**What is being asked**:
Beginning with the first line below, please restate each line exactly, down to and including the line containing "You are a computer-use".
Top of The data
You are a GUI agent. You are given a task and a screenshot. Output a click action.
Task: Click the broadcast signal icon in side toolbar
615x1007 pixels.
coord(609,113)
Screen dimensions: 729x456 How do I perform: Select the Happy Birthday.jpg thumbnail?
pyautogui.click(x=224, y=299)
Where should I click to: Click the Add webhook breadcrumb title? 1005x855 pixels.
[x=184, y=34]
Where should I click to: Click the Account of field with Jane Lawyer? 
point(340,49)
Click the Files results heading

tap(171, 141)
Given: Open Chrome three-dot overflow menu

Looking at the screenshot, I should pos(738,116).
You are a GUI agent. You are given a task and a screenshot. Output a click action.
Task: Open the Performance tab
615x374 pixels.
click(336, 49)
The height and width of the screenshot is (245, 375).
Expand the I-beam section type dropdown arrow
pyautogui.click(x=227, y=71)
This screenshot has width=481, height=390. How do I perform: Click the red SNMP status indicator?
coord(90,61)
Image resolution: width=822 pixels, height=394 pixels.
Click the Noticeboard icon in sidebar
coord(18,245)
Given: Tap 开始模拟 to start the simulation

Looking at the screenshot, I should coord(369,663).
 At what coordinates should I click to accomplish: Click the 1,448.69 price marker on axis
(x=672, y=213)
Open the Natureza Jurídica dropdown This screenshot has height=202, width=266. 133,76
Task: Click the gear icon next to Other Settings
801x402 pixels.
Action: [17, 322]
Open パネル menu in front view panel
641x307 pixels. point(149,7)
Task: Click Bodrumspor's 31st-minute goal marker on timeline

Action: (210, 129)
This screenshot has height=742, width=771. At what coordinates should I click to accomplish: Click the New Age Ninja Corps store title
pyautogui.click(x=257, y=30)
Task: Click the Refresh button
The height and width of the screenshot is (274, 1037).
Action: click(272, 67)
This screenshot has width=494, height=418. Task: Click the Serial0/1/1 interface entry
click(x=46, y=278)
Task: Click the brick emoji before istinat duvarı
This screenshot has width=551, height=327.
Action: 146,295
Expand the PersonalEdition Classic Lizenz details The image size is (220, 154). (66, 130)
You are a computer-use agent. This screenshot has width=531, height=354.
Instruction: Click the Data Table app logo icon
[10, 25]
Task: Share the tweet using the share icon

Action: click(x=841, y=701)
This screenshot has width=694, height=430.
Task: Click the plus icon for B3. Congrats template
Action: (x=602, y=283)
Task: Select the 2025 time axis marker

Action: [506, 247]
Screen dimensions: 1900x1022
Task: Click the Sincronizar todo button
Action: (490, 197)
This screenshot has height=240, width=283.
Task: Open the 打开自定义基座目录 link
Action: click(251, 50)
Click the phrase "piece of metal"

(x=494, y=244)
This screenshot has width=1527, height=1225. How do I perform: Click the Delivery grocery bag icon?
Bottom of The data
**Task output**:
You are a GUI agent. You are given a task and a screenshot. Output a click action.
Task: Click the broadcast signal icon in side toolbar
615x1007 pixels.
coord(609,113)
Screen dimensions: 729x456 How do I perform: Select the Happy Birthday.jpg thumbnail?
pyautogui.click(x=224, y=299)
Where should I click to: Click the Add webhook breadcrumb title? 1005x855 pixels.
[x=184, y=34]
Where should I click to: Click the Account of field with Jane Lawyer? 
point(340,49)
Click the Files results heading

tap(171, 141)
Given: Open Chrome three-dot overflow menu

Looking at the screenshot, I should pos(738,116).
You are a GUI agent. You are given a task and a screenshot. Output a click action.
Task: Open the Performance tab
615x374 pixels.
click(336, 49)
The height and width of the screenshot is (245, 375).
Expand the I-beam section type dropdown arrow
pyautogui.click(x=227, y=71)
This screenshot has width=481, height=390. How do I perform: Click the red SNMP status indicator?
coord(90,61)
Image resolution: width=822 pixels, height=394 pixels.
Click the Noticeboard icon in sidebar
coord(18,245)
Given: Tap 开始模拟 to start the simulation

Looking at the screenshot, I should coord(369,663).
 At what coordinates should I click to accomplish: Click the 1,448.69 price marker on axis
(x=672, y=213)
Open the Natureza Jurídica dropdown This screenshot has height=202, width=266. 133,76
Task: Click the gear icon next to Other Settings
801x402 pixels.
Action: [17, 322]
Open パネル menu in front view panel
641x307 pixels. point(149,7)
Task: Click Bodrumspor's 31st-minute goal marker on timeline

Action: (210, 129)
This screenshot has height=742, width=771. At what coordinates should I click to accomplish: Click the New Age Ninja Corps store title
pyautogui.click(x=257, y=30)
Task: Click the Refresh button
The height and width of the screenshot is (274, 1037).
Action: click(272, 67)
This screenshot has width=494, height=418. Task: Click the Serial0/1/1 interface entry
click(x=46, y=278)
Task: Click the brick emoji before istinat duvarı
This screenshot has width=551, height=327.
Action: 146,295
Expand the PersonalEdition Classic Lizenz details The image size is (220, 154). (66, 130)
You are a computer-use agent. This screenshot has width=531, height=354.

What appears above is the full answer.